* Page excerpt *
# Looking for my first hardtail



## jwtiger69 (Aug 24, 2020)

I know these post come up all the time so sorry... I am looking at getting my first hardtail mountain bike. So far I have 3 that fit a lot of what I am looking at. They are:

Specialist fuse comp
Marin San Quentin 3
Norco S2 HT

These are all around my budget. I know the fuse is lower with some of the components. I haven’t been able to find much on the norco yet for reviews. I am in not big hurry to get it as I know most shops in my area are out. That has already been confirmed by email. I like the idea of a 29er but I have seen lots of good reviews about the Marin. Just not sure how I feel about the 27.5s? Does anyone have some options or something else with my rough budget of 1500-2000( possibly over)? 


Sent from my iPhone using Tapatalk


----------



## La Nada (Mar 1, 2017)

jwtiger69 said:


> I know these post come up all the time so sorry... I am looking at getting my first hardtail mountain bike. So far I have 3 that fit a lot of what I am looking at. They are:
> 
> Specialist fuse comp
> Marin San Quentin 3
> ...


2021 Giant Fathom 2 (27.5) and Fathom 29 2 have really good modern geometry for general trail riding. Assuming giant's own fork turns out to be decent, they're a hell of a bargain too.


----------



## eb1888 (Jan 27, 2012)

Giant Fathom 29 2 doesn't have good modern geometry. 69* head tube angle is steep. 441 reach for a Large is short. 442 chainstay is long. 
Compare that to the Fuse Comp 29.- 66.5* head tube angle is slack. 460mm reach for a Large. The Fuse comes with 29mm width rims vs 25mm for the Fathom. Even wider would be my wish.

A frame to look at is the Banshee Paradox V3
https://www.bansheebikes.com/paradox-v3
Here's a YT channel with builds and reviews of different hardtails.

* Collected data *
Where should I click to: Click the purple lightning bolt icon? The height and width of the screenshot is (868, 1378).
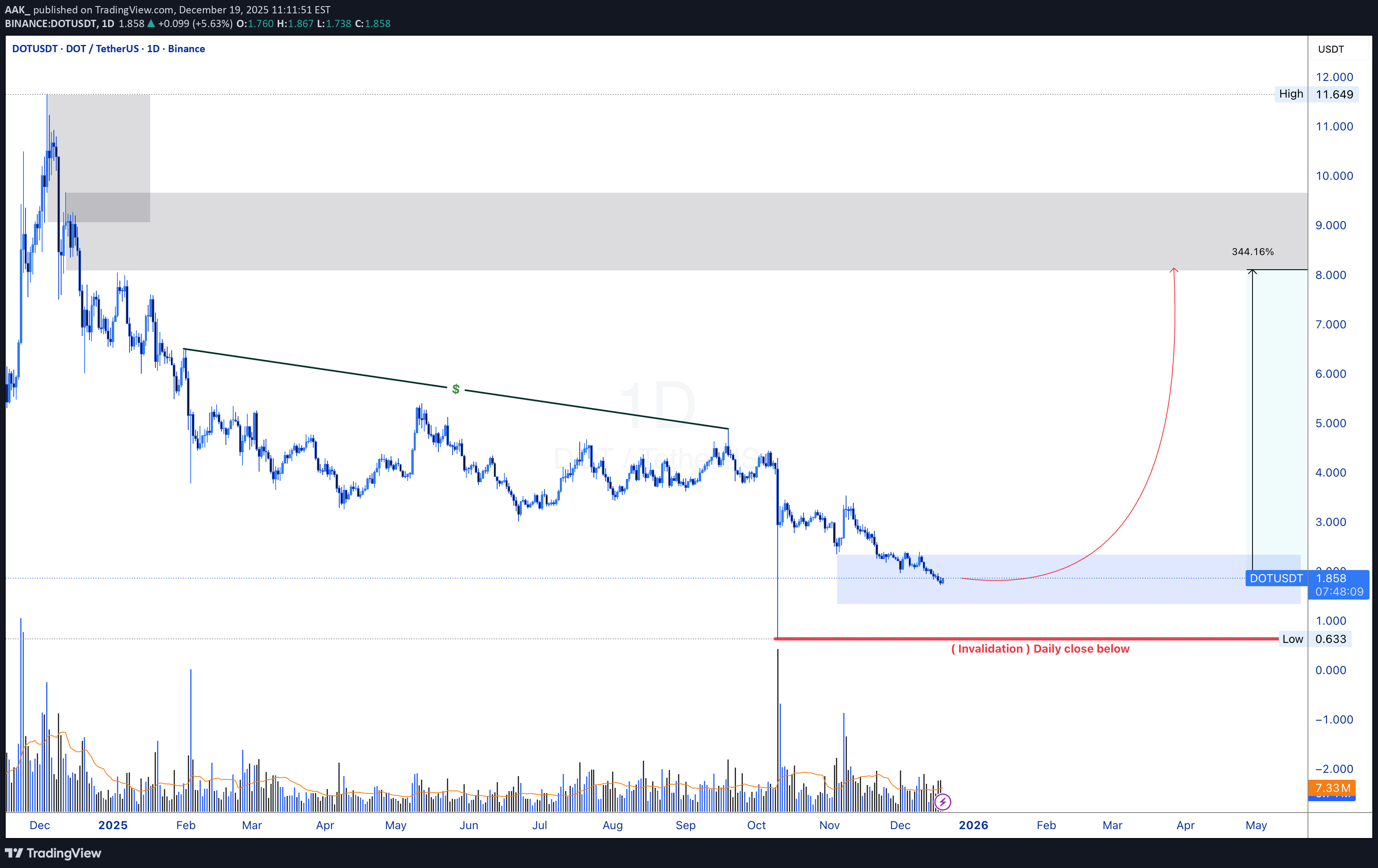tap(942, 802)

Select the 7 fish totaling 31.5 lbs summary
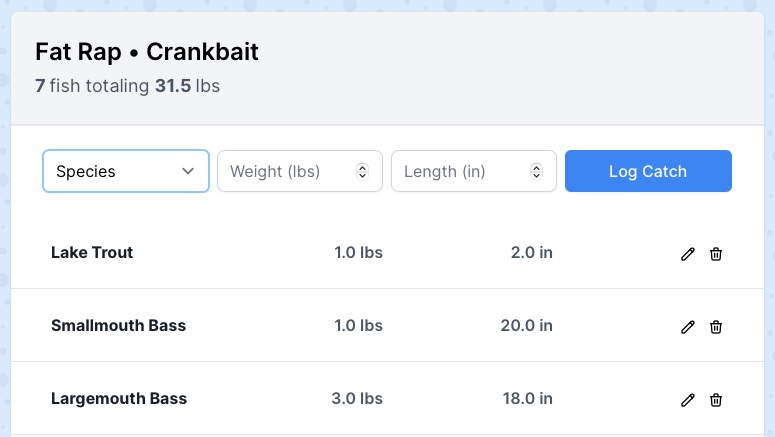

* Task requirements *
1: In the hardtail thread, what rim widths does eb1888 give for the Fuse Comp and the Fathom?
2: Summarize the hardtail thread in two sentences.
3: Carry the hardtail thread on past its final sentence.
The listing has no connection to the hardtail thread.

* Replies *
1: 29mm on the Fuse Comp and 25mm on the Fathom.

2: A first-time buyer weighing the Fuse Comp, Marin San Quentin 3 and Norco S2 HT asks for other options within a rough budget of 1500-2000 and is unsure about the 27.5s. One reply recommends the 2021 Giant Fathom models for their geometry and price, while another disputes the Fathom 29 2's geometry, favors the Fuse Comp 29, and points to the Banshee Paradox V3 frame.

3:
https://www.youtube.com/c/hardtailparty/videos


----------



## La Nada (Mar 1, 2017)

eb1888 said:


> Giant Fathom 29 2 doesn't have good modern geometry. 69* head tube angle is steep. 441 reach for a Large is short. 442 chainstay is long.
> Compare that to the Fuse Comp 29.- 66.5* head tube angle is slack. 460mm reach for a Large. The Fuse comes with 29mm width rims vs 25mm for the Fathom. Even wider would be my wish.
> 
> A frame to look at is the Banshee Paradox V3
> ...


Not sure what geo chart you keeping looking at but the head tube angle is 66 and the reach is 470 on a large.
https://www.giant-bicycles.com/us/fathom-29-2-2021


----------



## La Nada (Mar 1, 2017)

And 30mm rims


----------



## Battery (May 7, 2016)

eb1888 said:


> Giant Fathom 29 2 doesn't have good modern geometry. 69* head tube angle is steep. 441 reach for a Large is short. 442 chainstay is long.
> Compare that to the Fuse Comp 29.- 66.5* head tube angle is slack. 460mm reach for a Large. The Fuse comes with 29mm width rims vs 25mm for the Fathom. Even wider would be my wish.
> 
> A frame to look at is the Banshee Paradox V3
> ...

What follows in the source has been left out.